**Stored items from a collection**
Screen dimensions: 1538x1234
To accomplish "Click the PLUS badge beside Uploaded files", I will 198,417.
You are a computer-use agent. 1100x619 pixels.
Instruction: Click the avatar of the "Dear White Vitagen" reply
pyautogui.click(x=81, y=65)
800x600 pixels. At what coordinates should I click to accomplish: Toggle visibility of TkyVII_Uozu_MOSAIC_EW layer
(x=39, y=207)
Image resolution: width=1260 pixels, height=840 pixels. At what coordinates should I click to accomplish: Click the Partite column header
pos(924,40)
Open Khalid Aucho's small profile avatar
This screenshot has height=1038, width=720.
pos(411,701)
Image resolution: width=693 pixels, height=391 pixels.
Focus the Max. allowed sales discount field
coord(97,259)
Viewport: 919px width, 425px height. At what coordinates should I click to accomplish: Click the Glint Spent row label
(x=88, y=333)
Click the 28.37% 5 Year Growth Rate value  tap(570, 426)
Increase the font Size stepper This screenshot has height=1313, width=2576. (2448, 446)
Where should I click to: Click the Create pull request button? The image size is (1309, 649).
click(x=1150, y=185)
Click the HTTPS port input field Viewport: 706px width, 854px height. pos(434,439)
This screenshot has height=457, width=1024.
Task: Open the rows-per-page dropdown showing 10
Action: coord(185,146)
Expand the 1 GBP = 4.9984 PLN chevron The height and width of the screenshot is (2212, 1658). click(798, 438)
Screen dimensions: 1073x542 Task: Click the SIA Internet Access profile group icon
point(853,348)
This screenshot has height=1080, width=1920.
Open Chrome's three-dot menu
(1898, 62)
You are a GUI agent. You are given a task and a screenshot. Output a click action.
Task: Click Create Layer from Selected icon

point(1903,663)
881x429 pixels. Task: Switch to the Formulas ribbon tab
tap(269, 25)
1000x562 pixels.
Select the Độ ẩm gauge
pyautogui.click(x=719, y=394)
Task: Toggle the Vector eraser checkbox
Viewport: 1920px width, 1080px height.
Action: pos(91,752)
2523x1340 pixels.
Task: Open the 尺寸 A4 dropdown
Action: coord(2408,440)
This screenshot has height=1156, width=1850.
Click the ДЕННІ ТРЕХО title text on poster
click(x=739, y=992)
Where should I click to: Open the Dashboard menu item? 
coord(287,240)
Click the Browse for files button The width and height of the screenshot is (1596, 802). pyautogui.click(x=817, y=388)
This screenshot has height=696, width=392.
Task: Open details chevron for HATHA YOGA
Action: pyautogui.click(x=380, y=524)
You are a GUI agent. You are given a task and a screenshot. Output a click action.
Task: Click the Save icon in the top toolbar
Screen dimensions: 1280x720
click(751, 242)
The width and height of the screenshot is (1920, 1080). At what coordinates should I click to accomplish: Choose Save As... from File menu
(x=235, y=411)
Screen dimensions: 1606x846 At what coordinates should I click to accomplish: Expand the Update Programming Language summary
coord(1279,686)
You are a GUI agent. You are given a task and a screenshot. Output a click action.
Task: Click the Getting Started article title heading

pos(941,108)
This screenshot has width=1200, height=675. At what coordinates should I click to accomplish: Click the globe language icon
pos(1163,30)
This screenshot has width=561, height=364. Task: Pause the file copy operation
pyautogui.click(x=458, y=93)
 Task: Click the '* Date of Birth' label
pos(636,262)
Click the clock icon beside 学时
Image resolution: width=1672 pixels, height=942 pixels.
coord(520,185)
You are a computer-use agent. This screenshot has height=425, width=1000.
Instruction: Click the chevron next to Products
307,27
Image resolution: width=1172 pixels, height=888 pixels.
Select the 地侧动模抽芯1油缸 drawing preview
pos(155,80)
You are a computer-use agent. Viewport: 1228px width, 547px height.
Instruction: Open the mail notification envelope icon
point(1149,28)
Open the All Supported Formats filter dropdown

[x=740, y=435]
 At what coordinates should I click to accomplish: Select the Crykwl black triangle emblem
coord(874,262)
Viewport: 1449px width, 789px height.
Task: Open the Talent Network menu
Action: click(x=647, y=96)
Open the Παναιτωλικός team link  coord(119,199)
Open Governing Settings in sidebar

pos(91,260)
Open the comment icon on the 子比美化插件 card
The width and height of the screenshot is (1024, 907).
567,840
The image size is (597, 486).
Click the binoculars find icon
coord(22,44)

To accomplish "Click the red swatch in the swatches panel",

**PROBLEM TO WORK ON**
Which of the rows above contain the word "Expand"? Pick out each one and copy the whole row, counting a match only when the capitalization is the same.

**FINAL RESULT**
Expand the 1 GBP = 4.9984 PLN chevron The height and width of the screenshot is (2212, 1658). click(798, 438)
Screen dimensions: 1606x846 At what coordinates should I click to accomplish: Expand the Update Programming Language summary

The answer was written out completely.